Zelf zag ik ook weinig witte mensen in uw bommenstad Bagdad. Om heel direct te zijn: vermits ik de Groene Zone, waar die zich doorgaans schuilhouden, niet heb bezocht, heb ik geen enkele gespot.

Maar misschien herinnert u me toch niet. U bent tenslotte een drukbezet man die elke dag wel honderd theedrinkers en waterpijprokers over de vloer krijgt: van vaste dommelaars in de hoek naast uw afrekentafeltje, over theedrinkers die de dag vorsen, tot orerende dichters en filosofen.

© Karim Ibraheem

© Karim Ibraheem​

Ik ben een Belgische die u in november interviewde, in uw prachtige Shahbander Café, het theehuis dat u zo mooi ‘de poort van al-Mutanabbi’ noemt. U koestert deze plek die u in 1964 overnam.

U kreeg meermaals de dwingende vraag om uw handelszaak te verkopen. U gaf niet in en bent zich uiteraard bewust van de waarde ervan. Het verbaast u wellicht niet dat ik uw huis van honderd-liter-thee-per-dag het beroemdste en mooiste theehuis van Bagdad noem, in wellicht de beroemdste en mooiste straat, boekenstraat al-Mutanabbi.

Ik was al meermaals in uw theehuis gepasseerd, één keer ’s morgens heel vroeg toen het ochtendlicht door de ramen op de talloze houten kaders op de muur viel en de caféruimte nog een onbevaren zee leek. Maar ik dronk vooral thee – de heerlijke citroenthee uit Basra – als uw café was volgelopen met theedrinkers. En telkens zag ik u zitten, aan het tafeltje, daar naast de deur, om de dinars te innen voor de talloze theetjes die waren gedronken.

Wat een telsysteem, dacht ik, terwijl ik stiekem toekeek. ‘Hoe doet hij het toch, noteren dat een negende thee wordt geconsumeerd terwijl nummers tien en elf al worden aangedragen?’
Of werkt u met een aloud vertrouwen in de klant?

Ik bleef raastig noteren toen u naar de vijf kaders achter me wees.

Ik ben vergeten om die vraag te stellen toen ik u interviewde.

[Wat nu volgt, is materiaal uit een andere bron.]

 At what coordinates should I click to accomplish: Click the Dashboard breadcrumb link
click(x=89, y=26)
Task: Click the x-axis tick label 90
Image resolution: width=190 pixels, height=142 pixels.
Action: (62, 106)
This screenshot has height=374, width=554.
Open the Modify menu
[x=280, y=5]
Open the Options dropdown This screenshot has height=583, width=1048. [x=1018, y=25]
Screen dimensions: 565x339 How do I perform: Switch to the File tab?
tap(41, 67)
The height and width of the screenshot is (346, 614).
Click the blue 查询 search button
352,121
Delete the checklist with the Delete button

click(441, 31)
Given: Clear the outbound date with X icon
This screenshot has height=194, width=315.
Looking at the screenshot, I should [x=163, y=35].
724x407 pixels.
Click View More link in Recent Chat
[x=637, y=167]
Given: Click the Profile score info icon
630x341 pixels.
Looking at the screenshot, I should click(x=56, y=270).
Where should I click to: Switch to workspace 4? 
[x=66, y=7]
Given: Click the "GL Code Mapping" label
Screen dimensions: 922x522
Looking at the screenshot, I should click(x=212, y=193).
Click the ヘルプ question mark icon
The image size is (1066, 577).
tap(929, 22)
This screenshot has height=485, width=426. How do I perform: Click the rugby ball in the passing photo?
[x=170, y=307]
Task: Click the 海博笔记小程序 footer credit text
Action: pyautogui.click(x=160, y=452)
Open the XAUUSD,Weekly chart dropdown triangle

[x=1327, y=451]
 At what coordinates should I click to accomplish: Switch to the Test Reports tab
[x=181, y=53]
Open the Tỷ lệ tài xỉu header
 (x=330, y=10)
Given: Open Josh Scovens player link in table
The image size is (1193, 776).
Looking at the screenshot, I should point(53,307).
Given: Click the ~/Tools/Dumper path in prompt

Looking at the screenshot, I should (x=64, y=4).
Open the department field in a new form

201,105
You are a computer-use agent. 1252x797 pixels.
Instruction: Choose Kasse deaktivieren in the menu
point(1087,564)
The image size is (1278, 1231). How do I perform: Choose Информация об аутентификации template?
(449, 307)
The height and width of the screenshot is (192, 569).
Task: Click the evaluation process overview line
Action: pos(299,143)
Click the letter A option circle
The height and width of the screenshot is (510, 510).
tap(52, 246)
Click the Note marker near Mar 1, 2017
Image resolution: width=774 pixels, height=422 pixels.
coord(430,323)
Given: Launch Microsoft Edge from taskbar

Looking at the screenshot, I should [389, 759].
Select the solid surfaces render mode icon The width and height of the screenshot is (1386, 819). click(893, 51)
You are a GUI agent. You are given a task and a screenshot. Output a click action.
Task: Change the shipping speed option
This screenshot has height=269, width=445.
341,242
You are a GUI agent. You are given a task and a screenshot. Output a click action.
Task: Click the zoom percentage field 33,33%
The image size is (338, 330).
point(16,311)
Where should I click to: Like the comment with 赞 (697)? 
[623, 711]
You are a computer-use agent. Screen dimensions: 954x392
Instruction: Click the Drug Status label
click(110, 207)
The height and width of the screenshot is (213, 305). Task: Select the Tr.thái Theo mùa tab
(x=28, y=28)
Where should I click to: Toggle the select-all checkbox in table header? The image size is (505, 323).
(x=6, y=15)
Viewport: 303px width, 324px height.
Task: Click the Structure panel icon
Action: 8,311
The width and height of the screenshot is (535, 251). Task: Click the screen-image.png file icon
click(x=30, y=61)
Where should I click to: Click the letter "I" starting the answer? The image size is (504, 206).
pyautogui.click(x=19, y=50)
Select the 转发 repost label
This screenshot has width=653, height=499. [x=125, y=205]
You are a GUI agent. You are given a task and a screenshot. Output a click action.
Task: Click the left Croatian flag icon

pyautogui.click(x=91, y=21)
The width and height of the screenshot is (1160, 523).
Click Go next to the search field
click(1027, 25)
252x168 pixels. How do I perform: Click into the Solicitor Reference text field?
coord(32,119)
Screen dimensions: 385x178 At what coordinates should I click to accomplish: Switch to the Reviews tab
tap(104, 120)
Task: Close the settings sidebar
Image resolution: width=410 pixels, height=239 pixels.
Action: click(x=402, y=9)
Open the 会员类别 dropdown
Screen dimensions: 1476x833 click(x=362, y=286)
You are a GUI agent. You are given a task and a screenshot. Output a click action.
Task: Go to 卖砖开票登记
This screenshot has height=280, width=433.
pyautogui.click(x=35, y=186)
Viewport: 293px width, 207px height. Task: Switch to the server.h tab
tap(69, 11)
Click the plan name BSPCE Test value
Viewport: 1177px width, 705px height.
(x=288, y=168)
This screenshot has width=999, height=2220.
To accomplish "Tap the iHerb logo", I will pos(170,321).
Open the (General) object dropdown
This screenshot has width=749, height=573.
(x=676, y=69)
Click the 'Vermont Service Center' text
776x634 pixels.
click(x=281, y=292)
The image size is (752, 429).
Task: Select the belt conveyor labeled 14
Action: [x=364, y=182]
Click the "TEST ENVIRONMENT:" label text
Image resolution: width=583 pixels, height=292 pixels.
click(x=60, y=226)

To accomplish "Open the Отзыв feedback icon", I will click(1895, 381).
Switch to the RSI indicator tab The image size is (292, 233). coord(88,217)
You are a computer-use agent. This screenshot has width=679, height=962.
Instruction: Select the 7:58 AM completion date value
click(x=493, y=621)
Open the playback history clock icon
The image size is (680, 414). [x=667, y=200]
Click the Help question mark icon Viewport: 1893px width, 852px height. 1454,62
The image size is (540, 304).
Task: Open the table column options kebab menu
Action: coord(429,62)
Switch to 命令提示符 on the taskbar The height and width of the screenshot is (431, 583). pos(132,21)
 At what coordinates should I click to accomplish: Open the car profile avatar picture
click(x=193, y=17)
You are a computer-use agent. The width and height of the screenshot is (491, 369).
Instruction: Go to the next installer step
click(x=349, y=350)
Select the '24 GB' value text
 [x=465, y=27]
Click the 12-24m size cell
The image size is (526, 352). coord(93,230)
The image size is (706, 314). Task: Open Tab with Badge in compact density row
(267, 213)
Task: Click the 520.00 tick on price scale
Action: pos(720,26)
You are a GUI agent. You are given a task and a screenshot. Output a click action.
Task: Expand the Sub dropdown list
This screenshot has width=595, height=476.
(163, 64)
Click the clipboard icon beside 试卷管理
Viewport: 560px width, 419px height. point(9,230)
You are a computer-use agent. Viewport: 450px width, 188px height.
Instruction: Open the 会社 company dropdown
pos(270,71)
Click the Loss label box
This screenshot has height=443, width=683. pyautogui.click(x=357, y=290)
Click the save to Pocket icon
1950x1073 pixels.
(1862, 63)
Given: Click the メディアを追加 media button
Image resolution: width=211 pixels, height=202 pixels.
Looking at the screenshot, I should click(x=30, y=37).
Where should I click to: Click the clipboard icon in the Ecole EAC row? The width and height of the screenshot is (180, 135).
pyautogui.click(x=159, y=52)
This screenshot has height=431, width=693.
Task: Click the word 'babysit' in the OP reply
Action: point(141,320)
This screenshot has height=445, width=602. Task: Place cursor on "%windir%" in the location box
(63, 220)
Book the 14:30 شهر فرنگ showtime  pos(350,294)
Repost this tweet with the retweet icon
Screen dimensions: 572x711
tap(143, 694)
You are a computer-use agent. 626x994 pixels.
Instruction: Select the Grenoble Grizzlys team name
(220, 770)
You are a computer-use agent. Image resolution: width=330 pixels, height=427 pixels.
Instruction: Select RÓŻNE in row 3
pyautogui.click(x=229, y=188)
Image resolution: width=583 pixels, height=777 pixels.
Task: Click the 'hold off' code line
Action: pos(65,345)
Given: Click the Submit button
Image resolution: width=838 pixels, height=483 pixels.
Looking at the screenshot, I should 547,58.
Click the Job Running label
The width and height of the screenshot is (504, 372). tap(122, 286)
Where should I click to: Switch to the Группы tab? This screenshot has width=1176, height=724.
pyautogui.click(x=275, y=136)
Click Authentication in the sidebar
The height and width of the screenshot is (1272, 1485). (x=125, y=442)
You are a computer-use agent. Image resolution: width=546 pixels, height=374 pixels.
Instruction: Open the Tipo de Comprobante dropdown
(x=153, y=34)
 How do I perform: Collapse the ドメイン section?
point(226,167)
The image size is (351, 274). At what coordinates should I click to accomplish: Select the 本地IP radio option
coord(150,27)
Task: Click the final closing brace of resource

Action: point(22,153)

U vertelde en ik noteerde, snel, alsof ik een minuut voor sluitingsuur nog een boodschappenlijstje moest afwerken. Ik bleef naarstig schrijven toen u naar de vijf kaders achter me wees: de vijf zonen die u verloor bij die allesvernietigende aanslag in 2007. Een aanslag op uw leven, en hetgeen erop had moeten volgen. Een aanslag op de boeken en de wijsheid die u zo koesterde. Een aanslag op het vrije hart van Bagdad.

© Karim Ibraheem

© Karim Ibraheem​

U vertelde dat uw vrouw kort na de aanslag ophield met leven. Ondraaglijk verdriet draagt geen zichtbare scherven, en dus werd uw gestorven echtgenote niet meegeteld. Maar vanop de verbrokkelde zijlijn werd ze het 69ste slachtoffer van de aanslag.

U bleef achter met de misschien wel troostende idee dat ook u terminaal was en uw dode geliefden dra zou kunnen vervoegen. U vertelde dat u er als enige mannelijke broodwinner echter vijf families bij kreeg, de vrouwen en kinderen van uw zonen. En u moest verder. Geen keuze.

Een kapot theehuis en duizend verbrande boeken konden u gestolen worden, zei u.
Maar u bleef. Voor de bloederfenis die u in uw schoot kreeg. En voor diegenen die deze hadden achtergelaten. Om het onzinnige verlies nog dat kleine beetje zin te geven. Om uw stem te verheffen, verzet aan te tekenen, uw rug nog te kunnen rechten. En om uw werk af te maken.

Tenminste, zo stel ik het me voor.

Wat ik noteerde woog aan inkt niet door in mijn schriftje. Maar wat u vertelde, ook zonder woorden, kwam binnen, met het nodige gewicht.

En toch, meneer al-Kashali, denk ik in deze korte, donkere winterdagen met licht gemoed terug aan u, uw theehuis, uw boekenstraat en uw stad.

U staat dagelijks op. En met u alle andere Bagdadi’s die minstens elk weekend, op vrijdag, naar de boekenstraat van Bagdad trekken.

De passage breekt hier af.